4. The method of claim 1 wherein said set of datapoints is generated by digitizing a desired waveform.

5. The method of claim 1 wherein said set of vectors is dependent on the resolution of said test stimulus.

6. The method of claim 1 wherein a capacitor connected to said resistor divider converts the discrete time output of said resistor divider to a continuous time output.

7. A method for generating arbitrary waveforms, comprising the actions of:receiving a set of datapoints which describes a waveform to be generated; identifying slope or voltage changes in said set of datapoints as end points; calculating voltages which will result in said end points; determining a number of resistors of a pseudo-arbitrary waveform generator circuit to drive high based on the results from said calculating action; converting the result of said determining action to voltage values to be applied to said number of resistors; and generating a set of vectors from the result of said converting action which can drive a digital test unit; whereby said digital test unit drives said number of resistors of said pseudo-arbitrary waveform generator circuit according to said set of vectors to produce a test stimulus substantially similar to said waveform which is applied to a device under test.

8. The method of claim 7 wherein said set of datapoints is generated in a test simulator.

9. The method of claim 7 wherein said actions are performed by software.

10. The method of claim 7 wherein said calculating action is performed for each set of said end points.

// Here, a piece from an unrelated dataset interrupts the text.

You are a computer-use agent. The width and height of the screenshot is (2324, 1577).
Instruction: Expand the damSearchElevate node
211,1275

11. The method of claim 7 wherein said determining action further comprises the steps of calculating an expected voltage from driving said determined number of resistors high, predicting an expected voltage after a given time, adjusting said number of resistors to drive high based on said predicted expected voltage, adjusting said number of resistors to drive high and repeating said further actions until desired accuracy is achieved.

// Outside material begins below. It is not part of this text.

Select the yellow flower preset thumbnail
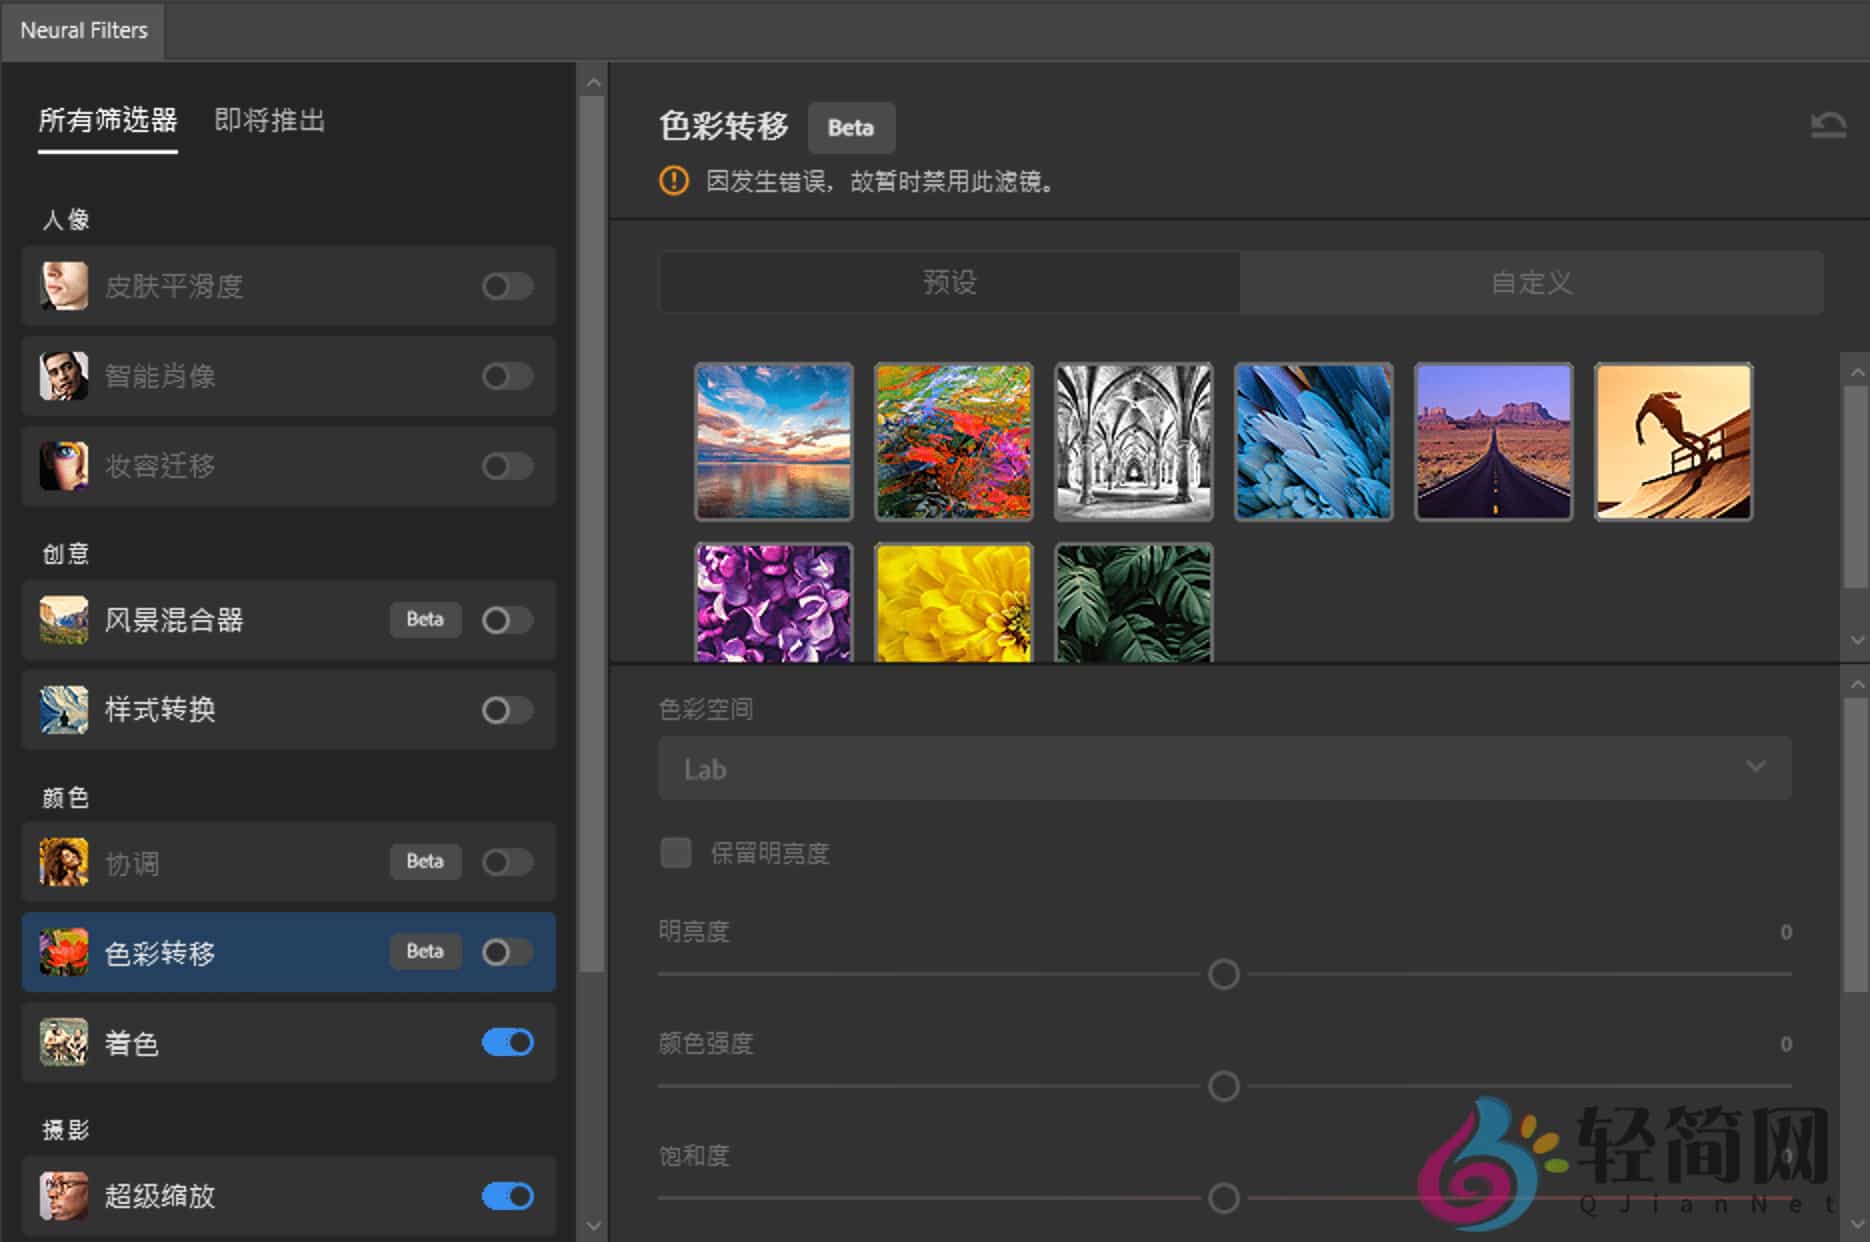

12. The method of claim 7 wherein said set of vectors is dependent on the resolution of said test stimulus.

13. A system for generating arbitrary waveforms, comprising:a set of datapoints which describes a waveform to be generated; a computer system comprising software which receives said set of datapoints and generates a set of vectors from said set of datapoints which drives a digital test unit; said digital test unit connected to said computer system to receive said set of vectors; and a circuit connected to be driven by the output of said digital test unit and produce a test stimulus substantially similar to said waveform which is applied to a device under test.

14. The system of claim 13 wherein said set of datapoints is generated is in a test simulator.

15. The system of claim 13 wherein said set of datapoints is generated by digitizing a desired waveform.

16. The system of claim 13 wherein a capacitor connected to a resistor divider converts the discrete time output of said resistor divider to a continuous time output.

17. A system for generating arbitrary waveforms, comprising:a set of datapoints which describes a waveform to be generated; a computer system configured to receive said set of datapoints and generate a set of vectors from said set of datapoints which drives a digital test unit; said digital test unit connected to said computer system to receive said set of vectors; and a circuit connected to be driven by the output of said digital test unit and produce a test stimulus substantially similar to said waveform which is applied to a device under test.

18. The system of claim 17 wherein said computer system comprises software which receives said set of datapoints.

19. The system of claim 17 wherein said set of datapoints is generated by digitizing a desired waveform.

20. The system of claim 17 wherein a capacitor connected to a resistor divider converts the discrete time output of said resistor divider to a continuous time output.